I can’t shake the feeling that I might be overlooking something, as the level of profit seems unreal. It’s possible that the results are influenced by the strategy starting during Solana’s early days, yet even in its more established phase, the profitability remains strong. I’ve got my bot ready to go and plan to use a Raspberry Pi to run it continuously for a few years, but I can’t help but wonder if the actual profits will be anywhere near these backtested figures. I’d love to hear from anyone who has had similar experiences or insights!
One response
It’s great to see your enthusiasm and success with your trading strategy! However, your hesitations are valid and it’s good that you’re thinking critically about your results. Here are a few points to consider that might explain the discrepancy between your backtest results and real-world trading:
Historical Data Bias: Backtests are only as good as the data used.
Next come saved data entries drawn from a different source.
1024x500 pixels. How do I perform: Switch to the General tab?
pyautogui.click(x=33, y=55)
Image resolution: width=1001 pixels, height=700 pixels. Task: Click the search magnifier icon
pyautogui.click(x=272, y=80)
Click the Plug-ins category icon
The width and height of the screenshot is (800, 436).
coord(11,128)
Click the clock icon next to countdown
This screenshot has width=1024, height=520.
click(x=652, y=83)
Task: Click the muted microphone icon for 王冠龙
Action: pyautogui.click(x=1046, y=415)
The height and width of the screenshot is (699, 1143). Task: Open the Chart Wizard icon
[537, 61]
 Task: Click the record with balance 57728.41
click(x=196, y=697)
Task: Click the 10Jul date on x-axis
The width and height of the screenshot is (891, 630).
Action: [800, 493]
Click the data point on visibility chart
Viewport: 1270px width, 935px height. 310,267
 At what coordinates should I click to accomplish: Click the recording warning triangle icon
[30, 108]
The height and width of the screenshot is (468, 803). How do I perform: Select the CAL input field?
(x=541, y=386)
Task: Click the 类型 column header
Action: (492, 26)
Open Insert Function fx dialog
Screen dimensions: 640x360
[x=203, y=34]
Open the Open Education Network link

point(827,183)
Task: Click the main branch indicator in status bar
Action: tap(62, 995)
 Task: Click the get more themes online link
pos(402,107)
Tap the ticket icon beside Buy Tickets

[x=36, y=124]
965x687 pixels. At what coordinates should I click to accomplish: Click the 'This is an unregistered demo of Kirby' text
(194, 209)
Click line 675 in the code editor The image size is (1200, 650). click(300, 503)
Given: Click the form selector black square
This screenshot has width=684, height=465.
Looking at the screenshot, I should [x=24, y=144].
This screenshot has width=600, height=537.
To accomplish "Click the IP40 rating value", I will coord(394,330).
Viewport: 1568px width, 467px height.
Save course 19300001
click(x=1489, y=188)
If your backtest starts at a period when Solana was relatively new and volatile, it might not reflect the market dynamics as they evolved. The later months or years may show different behaviors.
Overfitting: There’s a risk of overfitting your strategy to historical data, making it less effective in live conditions. Ensure your strategy is robust and can perform well under different market conditions.
Market Conditions: The cryptocurrency market can be influenced by numerous external factors (regulatory changes, market sentiment, etc.) that may not be present in historical data. What worked in the past may not necessarily work in the future.
Slippage and Transaction Costs: Backtesting often doesn’t account for slippage (the difference between expected price and actual execution price) or transaction costs, which can eat into your profits significantly, especially with high-frequency trading strategies.
Liquidity Issues: Depending on your trading volume, there might be liquidity issues, especially in smaller market caps or during volatile periods, which can affect the execution of your trades and thus your overall profitability.
Psychological Factors: When trading live, emotions play a big role. It can be challenging to stick to a strategy during periods of high volatility or drawdowns.
Sustainability and Scalability: What works with a small capital might not work the same way when larger sums are deployed due to market impact.
Before deploying your bot in a live market, consider running it in a paper trading or simulated environment to understand how it performs under different scenarios. Additionally, diversifying your approach could help to manage risk. Good luck, and happy trading!